For example, I have a list
(it can also be a numpy.array
or anything else, I just wonder a faster way and I don't care the data type) ['a','b','c','d']
, and I want to get ['ab','bc','cd']
.
Of course there's a simple solution such as:
letters = list('abcdefghijk')
my_list = [letters[i:i+2] for i in range(len(letters)-1)]
And the my_list
is :
[['a', 'b'],
['b', 'c'],
['c', 'd'],
['d', 'e'],
['e', 'f'],
['f', 'g'],
['g', 'h'],
['h', 'i'],
['i', 'j'],
['j', 'k']]
But I wonder is there any faster way to do this through numpy
or something else, since I want to do this with a relatively big data, and therefore a simple for
loop may be costly.
UPDATE Let me sumarrize the answers below now. Very much thanks to the answers so far from @Ehsan and @Andy L. I've done a very simple test of all their solutions with a relatively bigger data through the codes below:
import time
import numpy as np
from numba import njit
import matplotlib.pyplot as plt
from numpy.lib.stride_tricks import as_strided
def m1(letters):
return [letters[i]+letters[i+1] for i in range(len(letters)-1)]
@njit
def m2(letters):
return [letters[i]+letters[i+1] for i in range(len(letters)-1)]
def m3(letters):
return np.char.add(letters[:-1], letters[1:])
def m4(letters):
n = len(letters) - 1
m = np.array(letters[0]).itemsize
arr = as_strided(letters, shape=(n, 2), strides=(m, m))
return arr
def test_time(testfunc,args):
start = time.time()
testfunc(*args)
return time.time() - start
# test
ns = [10000, 100000, 1000000, 10000000]
timecost = []
for n in ns:
input_=np.random.choice(list('abcdefghijklmnopqrstuvwxyz'), size=n)
cost = [test_time(testfunc, [input_]) for testfunc in [m1, m2, m3,m4]]
timecost.append(cost)
# result plot
timecost = np.array(timecost)
labels = ['normal','numba.njit','numpy.char.add','numpy.lib.stride_tricks.as_strided']

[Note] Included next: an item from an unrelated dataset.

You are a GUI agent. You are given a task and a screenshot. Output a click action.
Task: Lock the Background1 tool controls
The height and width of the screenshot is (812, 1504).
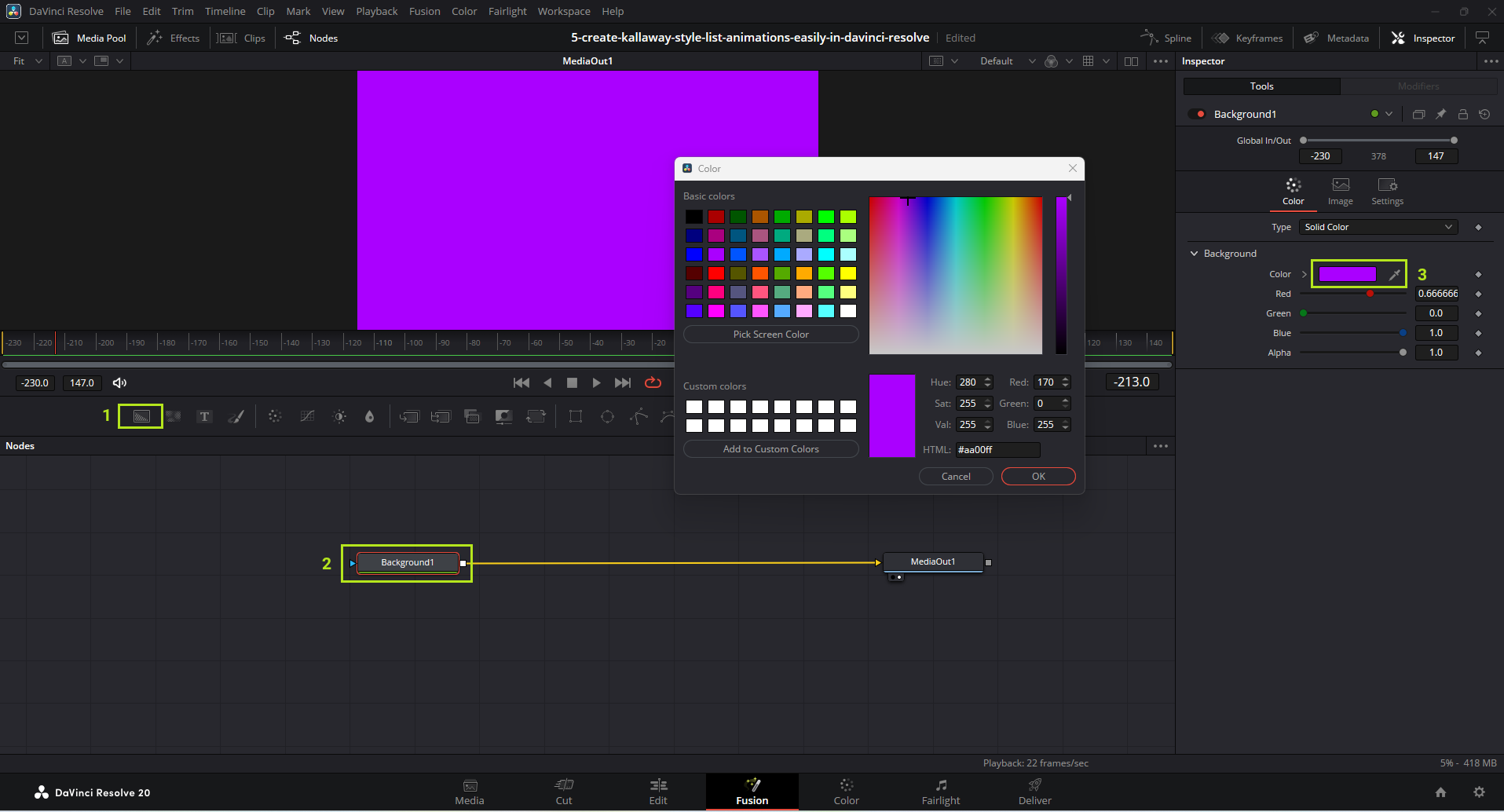point(1462,114)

for i in range(timecost.shape[-1]):
plt.plot(ns, timecost[:, i], label=labels[i])
plt.legend()
plt.savefig('result.png')
The result shows that with np.char.add
and numba
, the performance does work better than the normal method on bigger data, but the performance of stride_tricks
is even better: the time cost decreases more than two orders of magnitudes.